- [TASK DETAILS]
Please keep pictures out and return the lines below exactly, from the one holding "Task: Click the back navigation arrow" through the last, both included.

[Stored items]
Segment Open

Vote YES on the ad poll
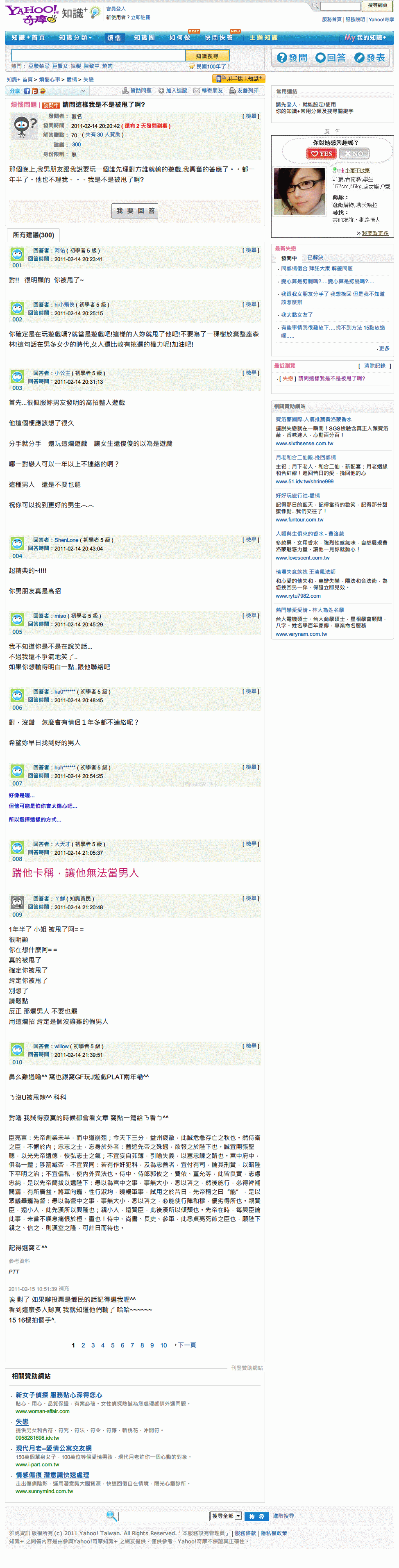pos(321,153)
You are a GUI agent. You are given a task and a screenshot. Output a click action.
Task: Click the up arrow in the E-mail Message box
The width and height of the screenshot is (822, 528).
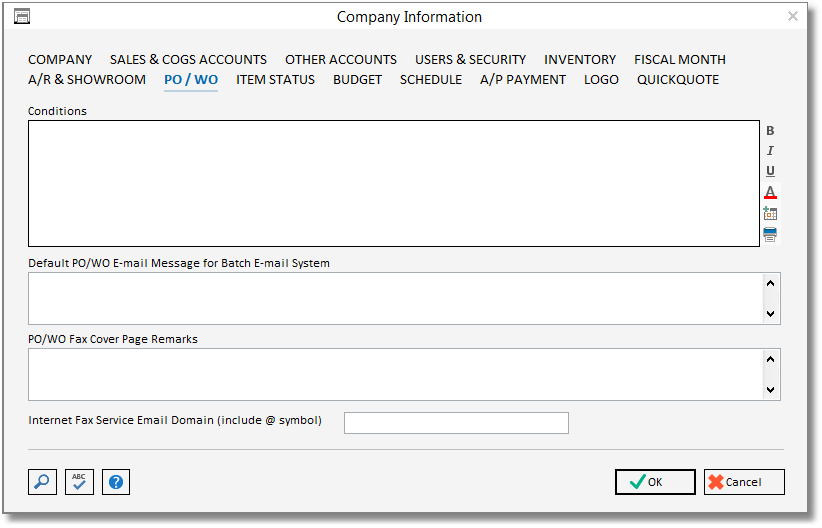pyautogui.click(x=770, y=284)
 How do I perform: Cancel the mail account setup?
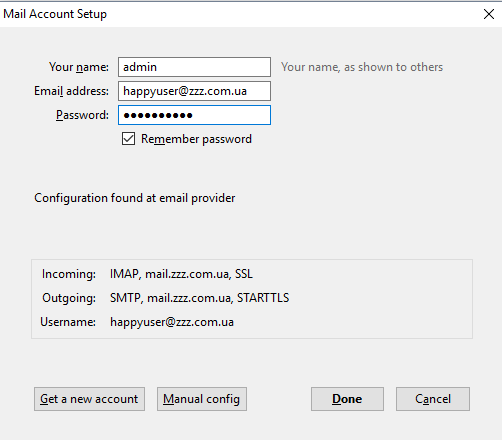click(433, 399)
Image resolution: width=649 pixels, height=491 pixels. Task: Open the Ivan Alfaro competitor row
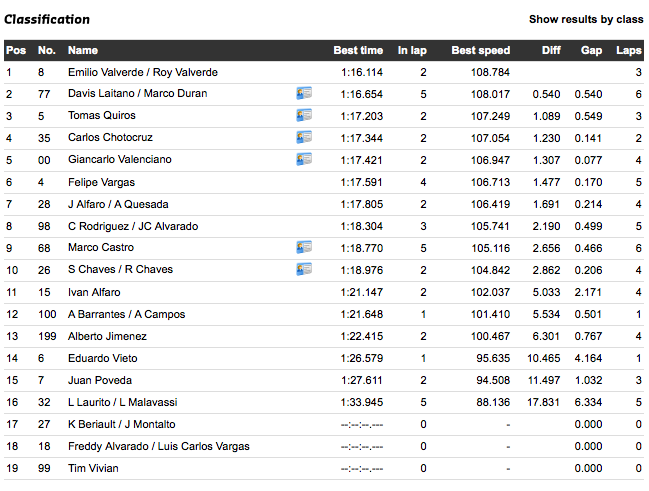click(x=94, y=292)
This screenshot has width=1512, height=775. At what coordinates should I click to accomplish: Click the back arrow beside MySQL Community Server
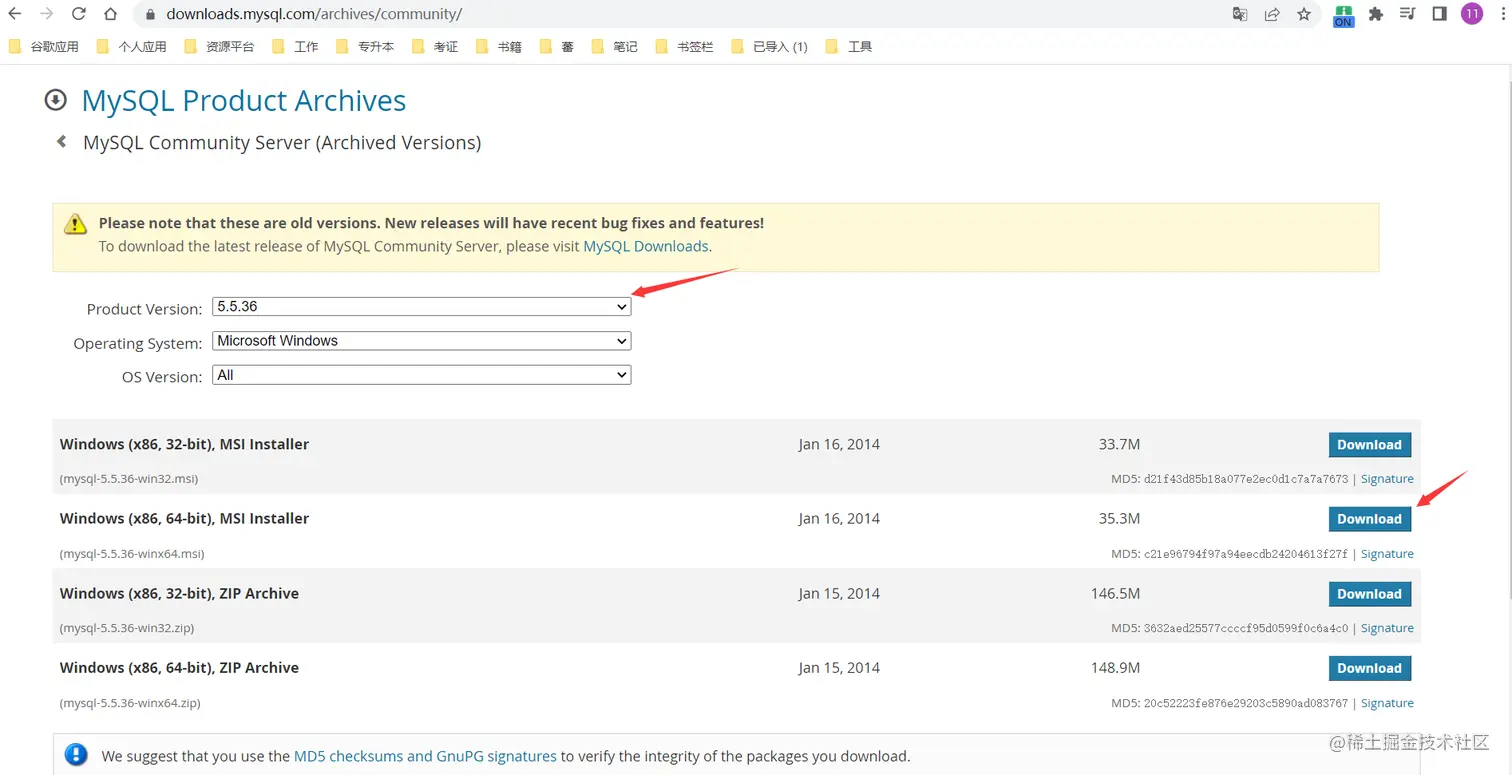pos(62,142)
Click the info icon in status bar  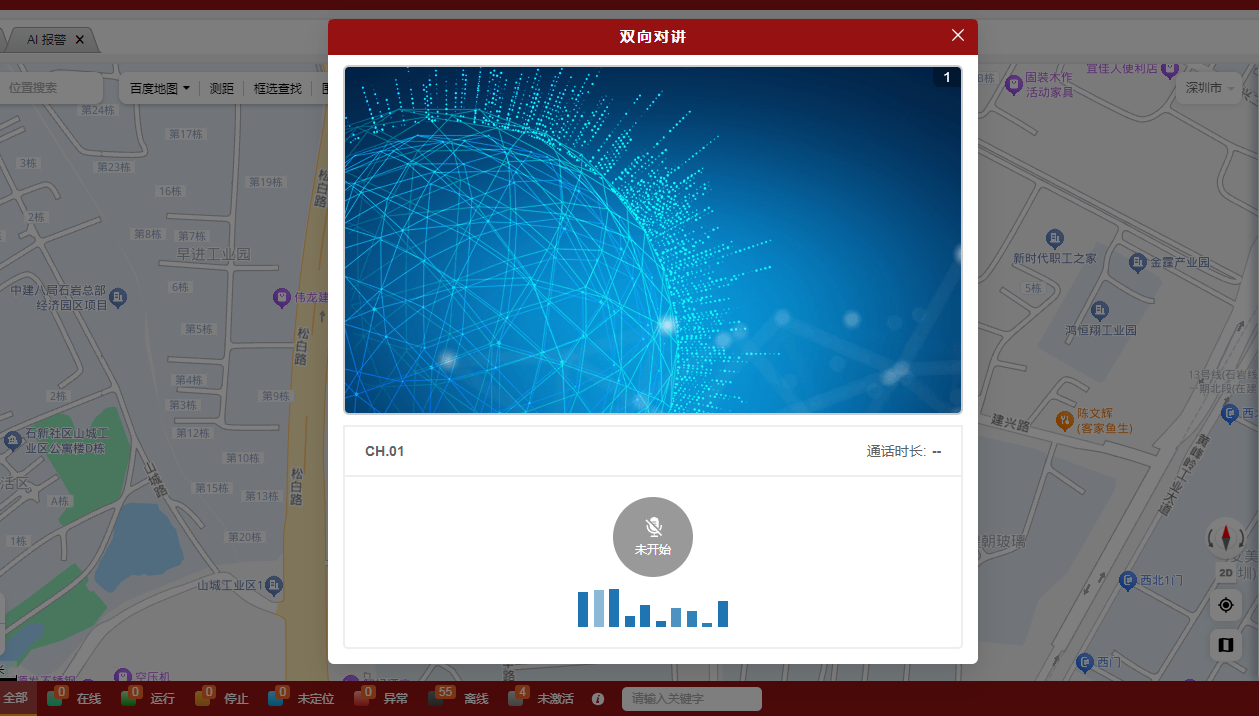point(598,699)
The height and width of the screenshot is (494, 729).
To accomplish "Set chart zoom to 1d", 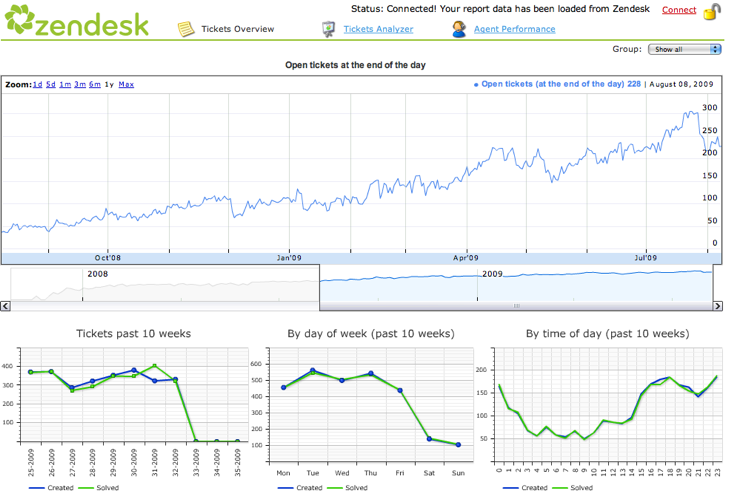I will [37, 85].
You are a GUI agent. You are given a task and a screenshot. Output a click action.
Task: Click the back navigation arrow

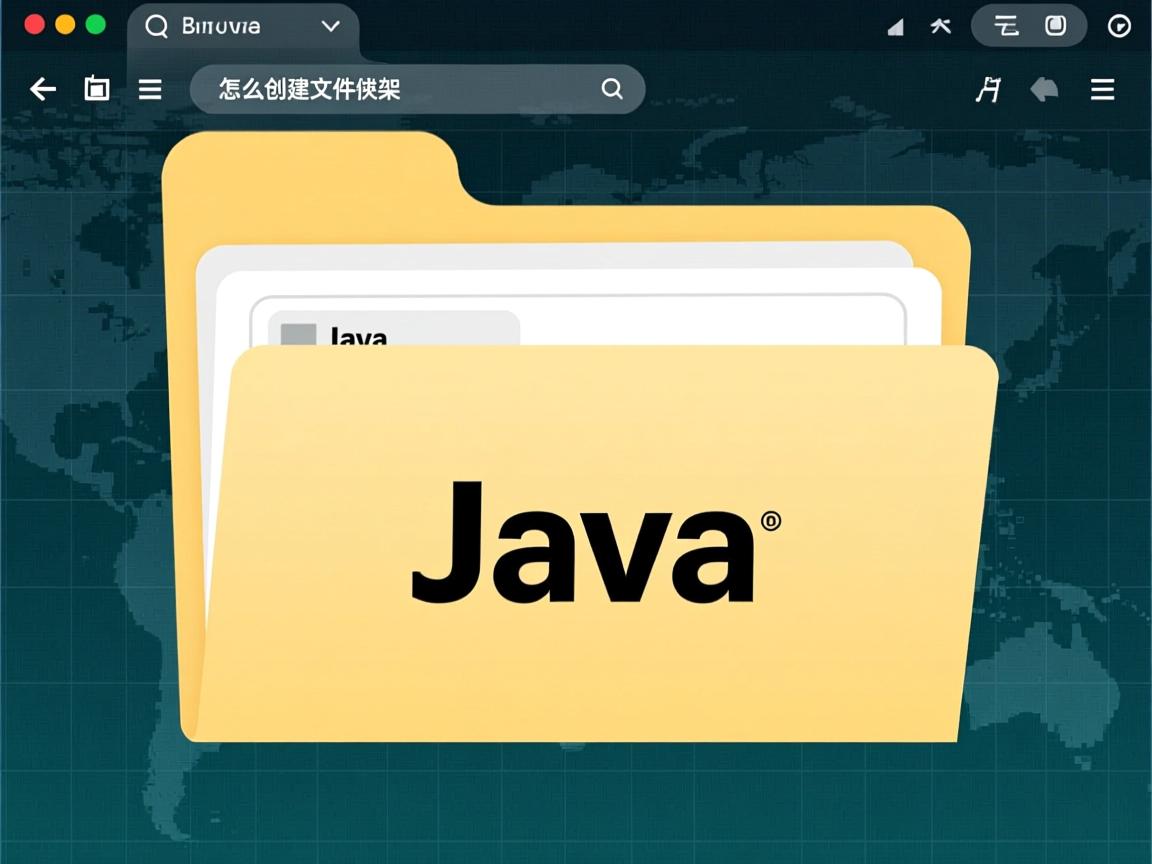(x=42, y=89)
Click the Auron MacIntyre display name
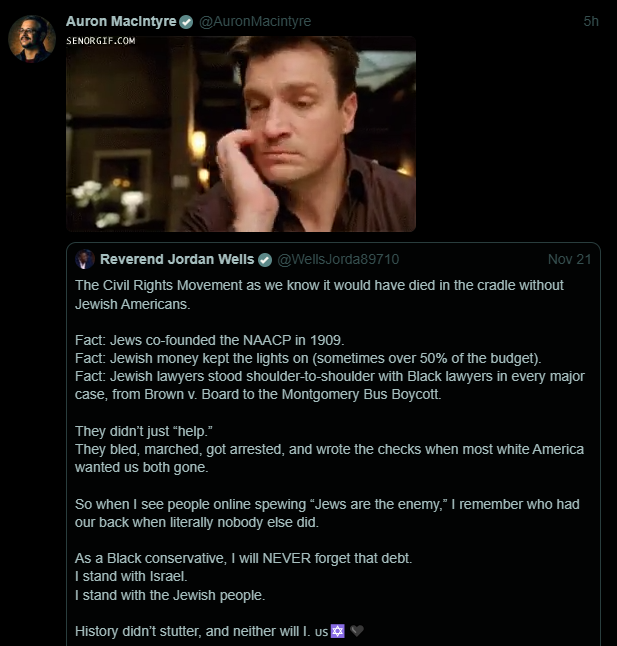The width and height of the screenshot is (617, 646). point(119,21)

Segment Closed

- [PROBLEM SOLUTION]
Task: Click the back navigation arrow

(x=42, y=89)
Click the Auron MacIntyre display name
The width and height of the screenshot is (617, 646). point(119,21)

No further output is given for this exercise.